───── TASK MATERIAL ─────

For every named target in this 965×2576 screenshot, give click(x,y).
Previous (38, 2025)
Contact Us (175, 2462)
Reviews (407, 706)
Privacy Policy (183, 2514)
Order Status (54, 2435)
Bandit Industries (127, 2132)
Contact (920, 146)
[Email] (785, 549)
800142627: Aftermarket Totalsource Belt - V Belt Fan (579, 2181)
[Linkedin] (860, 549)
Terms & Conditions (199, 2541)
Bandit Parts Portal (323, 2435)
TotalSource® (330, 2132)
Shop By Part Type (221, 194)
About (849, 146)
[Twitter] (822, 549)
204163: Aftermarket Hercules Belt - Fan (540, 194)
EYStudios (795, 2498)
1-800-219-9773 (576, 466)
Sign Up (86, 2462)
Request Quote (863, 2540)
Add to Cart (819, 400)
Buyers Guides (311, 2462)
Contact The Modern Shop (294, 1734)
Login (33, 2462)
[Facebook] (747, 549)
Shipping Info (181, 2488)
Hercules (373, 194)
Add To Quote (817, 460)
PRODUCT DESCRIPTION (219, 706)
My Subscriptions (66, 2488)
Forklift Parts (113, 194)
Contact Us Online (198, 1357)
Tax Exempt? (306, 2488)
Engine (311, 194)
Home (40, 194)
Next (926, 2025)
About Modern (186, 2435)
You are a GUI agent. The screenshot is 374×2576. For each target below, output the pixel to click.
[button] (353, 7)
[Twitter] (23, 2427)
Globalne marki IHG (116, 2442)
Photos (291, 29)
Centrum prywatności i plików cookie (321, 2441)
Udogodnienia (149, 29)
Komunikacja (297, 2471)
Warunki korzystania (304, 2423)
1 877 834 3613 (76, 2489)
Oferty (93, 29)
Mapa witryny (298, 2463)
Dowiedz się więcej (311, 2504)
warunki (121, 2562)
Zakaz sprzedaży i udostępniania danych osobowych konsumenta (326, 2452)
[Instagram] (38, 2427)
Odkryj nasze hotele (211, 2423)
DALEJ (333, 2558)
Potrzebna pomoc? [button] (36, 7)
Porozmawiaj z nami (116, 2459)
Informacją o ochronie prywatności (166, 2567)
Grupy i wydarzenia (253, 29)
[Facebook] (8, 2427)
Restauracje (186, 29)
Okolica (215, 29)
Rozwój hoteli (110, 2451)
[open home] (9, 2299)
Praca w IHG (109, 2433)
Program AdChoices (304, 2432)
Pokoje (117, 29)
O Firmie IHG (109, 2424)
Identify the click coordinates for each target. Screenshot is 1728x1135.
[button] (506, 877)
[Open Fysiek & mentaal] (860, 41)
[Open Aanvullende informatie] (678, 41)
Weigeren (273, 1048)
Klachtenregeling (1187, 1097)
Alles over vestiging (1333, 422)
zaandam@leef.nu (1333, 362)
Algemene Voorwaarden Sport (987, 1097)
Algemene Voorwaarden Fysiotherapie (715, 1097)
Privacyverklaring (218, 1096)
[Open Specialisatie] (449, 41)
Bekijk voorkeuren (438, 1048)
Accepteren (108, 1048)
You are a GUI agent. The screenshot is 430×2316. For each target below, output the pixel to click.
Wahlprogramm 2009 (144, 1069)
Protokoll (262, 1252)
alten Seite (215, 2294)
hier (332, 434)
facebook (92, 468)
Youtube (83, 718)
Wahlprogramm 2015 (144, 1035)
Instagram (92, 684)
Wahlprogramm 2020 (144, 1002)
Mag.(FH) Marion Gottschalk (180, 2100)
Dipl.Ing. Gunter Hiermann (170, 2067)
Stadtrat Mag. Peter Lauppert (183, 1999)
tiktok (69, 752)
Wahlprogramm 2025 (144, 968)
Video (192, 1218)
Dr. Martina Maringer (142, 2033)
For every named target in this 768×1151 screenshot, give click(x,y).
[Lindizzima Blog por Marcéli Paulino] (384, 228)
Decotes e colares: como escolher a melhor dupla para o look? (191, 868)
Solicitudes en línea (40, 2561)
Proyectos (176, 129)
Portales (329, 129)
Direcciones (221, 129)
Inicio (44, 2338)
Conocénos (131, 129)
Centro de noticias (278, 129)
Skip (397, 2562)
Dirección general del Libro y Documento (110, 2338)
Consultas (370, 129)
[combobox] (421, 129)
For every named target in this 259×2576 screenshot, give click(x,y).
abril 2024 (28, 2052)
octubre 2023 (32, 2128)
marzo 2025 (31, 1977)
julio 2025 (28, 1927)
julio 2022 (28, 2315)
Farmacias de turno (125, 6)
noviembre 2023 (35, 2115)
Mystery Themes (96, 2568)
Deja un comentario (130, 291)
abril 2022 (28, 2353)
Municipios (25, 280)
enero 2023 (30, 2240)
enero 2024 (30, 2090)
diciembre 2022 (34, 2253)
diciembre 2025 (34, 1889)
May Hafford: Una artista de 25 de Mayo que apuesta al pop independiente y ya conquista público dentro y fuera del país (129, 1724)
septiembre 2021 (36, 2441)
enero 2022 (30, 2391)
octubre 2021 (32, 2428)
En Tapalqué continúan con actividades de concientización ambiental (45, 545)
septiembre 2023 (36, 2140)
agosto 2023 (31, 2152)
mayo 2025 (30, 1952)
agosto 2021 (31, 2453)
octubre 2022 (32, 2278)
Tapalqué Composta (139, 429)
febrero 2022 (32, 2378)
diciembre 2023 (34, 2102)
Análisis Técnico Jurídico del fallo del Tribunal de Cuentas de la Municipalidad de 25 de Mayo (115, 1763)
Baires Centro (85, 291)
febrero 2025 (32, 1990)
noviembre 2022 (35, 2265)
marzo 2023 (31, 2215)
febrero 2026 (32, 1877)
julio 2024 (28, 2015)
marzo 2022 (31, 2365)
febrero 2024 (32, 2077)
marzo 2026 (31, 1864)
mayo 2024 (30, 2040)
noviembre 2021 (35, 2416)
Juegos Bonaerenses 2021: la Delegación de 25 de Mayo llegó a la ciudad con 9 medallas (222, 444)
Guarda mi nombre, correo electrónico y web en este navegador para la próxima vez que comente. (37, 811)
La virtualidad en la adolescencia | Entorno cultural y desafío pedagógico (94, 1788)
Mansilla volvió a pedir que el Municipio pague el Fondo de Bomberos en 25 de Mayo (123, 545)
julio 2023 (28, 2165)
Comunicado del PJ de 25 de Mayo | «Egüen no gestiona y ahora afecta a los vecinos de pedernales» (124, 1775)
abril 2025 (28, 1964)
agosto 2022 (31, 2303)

─────

• WHAT IS REQUIRED:
Using the records above, write out exactly the lines between the one holding "Buyers Guides (311, 2462)" and the one holding "O Firmie IHG (109, 2424)", inclusive; leave everything else out.

• TASK RESPONSE:
Buyers Guides (311, 2462)
Contact The Modern Shop (294, 1734)
Login (33, 2462)
[Facebook] (747, 549)
Shipping Info (181, 2488)
Hercules (373, 194)
Add To Quote (817, 460)
PRODUCT DESCRIPTION (219, 706)
My Subscriptions (66, 2488)
Forklift Parts (113, 194)
Contact Us Online (198, 1357)
Tax Exempt? (306, 2488)
Engine (311, 194)
Home (40, 194)
Next (926, 2025)
About Modern (186, 2435)
You are a GUI agent. The screenshot is 374×2576. For each target below, output the pixel to click.
[button] (353, 7)
[Twitter] (23, 2427)
Globalne marki IHG (116, 2442)
Photos (291, 29)
Centrum prywatności i plików cookie (321, 2441)
Udogodnienia (149, 29)
Komunikacja (297, 2471)
Warunki korzystania (304, 2423)
1 877 834 3613 (76, 2489)
Oferty (93, 29)
Mapa witryny (298, 2463)
Dowiedz się więcej (311, 2504)
warunki (121, 2562)
Zakaz sprzedaży i udostępniania danych osobowych konsumenta (326, 2452)
[Instagram] (38, 2427)
Odkryj nasze hotele (211, 2423)
DALEJ (333, 2558)
Potrzebna pomoc? [button] (36, 7)
Porozmawiaj z nami (116, 2459)
Informacją o ochronie prywatności (166, 2567)
Grupy i wydarzenia (253, 29)
[Facebook] (8, 2427)
Restauracje (186, 29)
Okolica (215, 29)
Rozwój hoteli (110, 2451)
[open home] (9, 2299)
Praca w IHG (109, 2433)
Program AdChoices (304, 2432)
Pokoje (117, 29)
O Firmie IHG (109, 2424)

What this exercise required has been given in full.